Chojnickie hospicjum, po tragedii było nieczynne przez dziewięć miesięcy. W tym czasie toczyły się remonty. Odnowiono spalone wnętrze pokoju, w którym zaprószono ogień oraz wszystkie pozostałe pomieszczenia, które zostały zadymione. Zamontowano także nowoczesny system antypożarowy, którego w styczniu ubiegłego roku tam nie było.

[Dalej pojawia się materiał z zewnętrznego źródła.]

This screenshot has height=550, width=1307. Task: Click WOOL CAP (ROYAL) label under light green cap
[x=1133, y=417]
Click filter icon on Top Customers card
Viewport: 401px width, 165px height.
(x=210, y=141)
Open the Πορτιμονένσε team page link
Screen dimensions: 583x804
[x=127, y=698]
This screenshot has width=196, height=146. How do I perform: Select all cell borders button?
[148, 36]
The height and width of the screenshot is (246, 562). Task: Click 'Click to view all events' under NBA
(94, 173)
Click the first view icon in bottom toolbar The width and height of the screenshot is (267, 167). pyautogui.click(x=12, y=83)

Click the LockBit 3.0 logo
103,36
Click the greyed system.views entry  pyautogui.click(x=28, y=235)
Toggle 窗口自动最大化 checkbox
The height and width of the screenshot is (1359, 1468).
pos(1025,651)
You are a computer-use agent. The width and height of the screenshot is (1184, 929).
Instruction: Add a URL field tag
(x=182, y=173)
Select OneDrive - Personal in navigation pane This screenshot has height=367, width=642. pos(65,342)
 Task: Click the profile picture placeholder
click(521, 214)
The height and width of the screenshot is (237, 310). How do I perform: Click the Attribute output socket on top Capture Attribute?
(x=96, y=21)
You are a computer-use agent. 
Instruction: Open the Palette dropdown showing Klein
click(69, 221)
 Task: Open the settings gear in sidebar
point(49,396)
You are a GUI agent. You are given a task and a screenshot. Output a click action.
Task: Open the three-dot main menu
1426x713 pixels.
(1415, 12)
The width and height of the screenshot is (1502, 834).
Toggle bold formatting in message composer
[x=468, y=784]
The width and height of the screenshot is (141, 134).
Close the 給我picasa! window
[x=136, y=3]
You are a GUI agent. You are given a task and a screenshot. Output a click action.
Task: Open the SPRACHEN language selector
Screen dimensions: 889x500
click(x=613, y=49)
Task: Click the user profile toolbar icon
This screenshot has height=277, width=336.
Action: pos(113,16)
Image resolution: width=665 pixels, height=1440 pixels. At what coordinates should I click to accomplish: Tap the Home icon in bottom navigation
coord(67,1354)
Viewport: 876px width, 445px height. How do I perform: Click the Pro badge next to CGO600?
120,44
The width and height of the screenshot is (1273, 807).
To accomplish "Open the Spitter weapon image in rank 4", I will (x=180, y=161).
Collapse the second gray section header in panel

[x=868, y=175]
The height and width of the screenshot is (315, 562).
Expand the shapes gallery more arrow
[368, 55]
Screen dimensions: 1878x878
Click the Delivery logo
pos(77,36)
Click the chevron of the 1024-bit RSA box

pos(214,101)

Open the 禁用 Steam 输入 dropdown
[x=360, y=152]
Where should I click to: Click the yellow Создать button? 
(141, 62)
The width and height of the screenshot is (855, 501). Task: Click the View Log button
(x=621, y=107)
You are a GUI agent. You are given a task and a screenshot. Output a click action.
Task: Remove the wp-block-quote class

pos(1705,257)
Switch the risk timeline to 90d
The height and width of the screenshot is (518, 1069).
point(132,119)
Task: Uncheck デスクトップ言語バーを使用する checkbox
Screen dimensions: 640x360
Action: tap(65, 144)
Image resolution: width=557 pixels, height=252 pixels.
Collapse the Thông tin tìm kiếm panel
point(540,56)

- Doprowadziliśmy obiekt do stanu sprzed pożaru. Zamontowaliśmy instalację przeciwpożarową, razem z klapami dymowymi, wydzieleniem klatki schodowej z oddymianiem i stref. Spełniamy wszystkie wymogi. Te przeciwpożarowe są teraz takie, jak w ośrodkach, które mają ponad 100 łóżek - relacjonowała Barbara Bonna (prezes fundacji Palium), we wrześniu, zaraz po ponownym otwarciu się ośrodka na pacjentów.
Śledztwo w toku
Od 8 stycznia 2020 roku trwa prokuratorskie śledztwo, prowadzone w kierunku „spowodowania niebezpiecznego zdarzenia w postaci pożaru, który zagroził życiu wielu osób; śledztwie tym ponadto podlegać będzie także wyjaśnieniu kwestia ewentualnych zaniedbań związanych z zapewnieniem bezpieczeństwa przeciwpożarowego na terenie budynku hospicjum” (cytat z oświadczenia rzecznika Prokuratury Okręgowej w Słupsku ze stycznia ubiegłego roku). Sprawa ciągle jest w toku.
- Prokurator zbiera jeszcze materiały dowodowe. W szczególności czeka na kilka ostatnich opinii biegłych z zakresu medycyny sądowej. Biegli mają się odnieść do ewentualnych obrażeń, które odnieśli ci ostatni, nie przebadani jeszcze pokrzywdzeni, pensjonariusze, których dotknął ten pożar - informuje Paweł Wnuk, rzecznik prasowy Prokuratury Okręgowej w Słupsku. Biegli łącznie mieli do przebadania około 20 pacjentów fundacji Palium.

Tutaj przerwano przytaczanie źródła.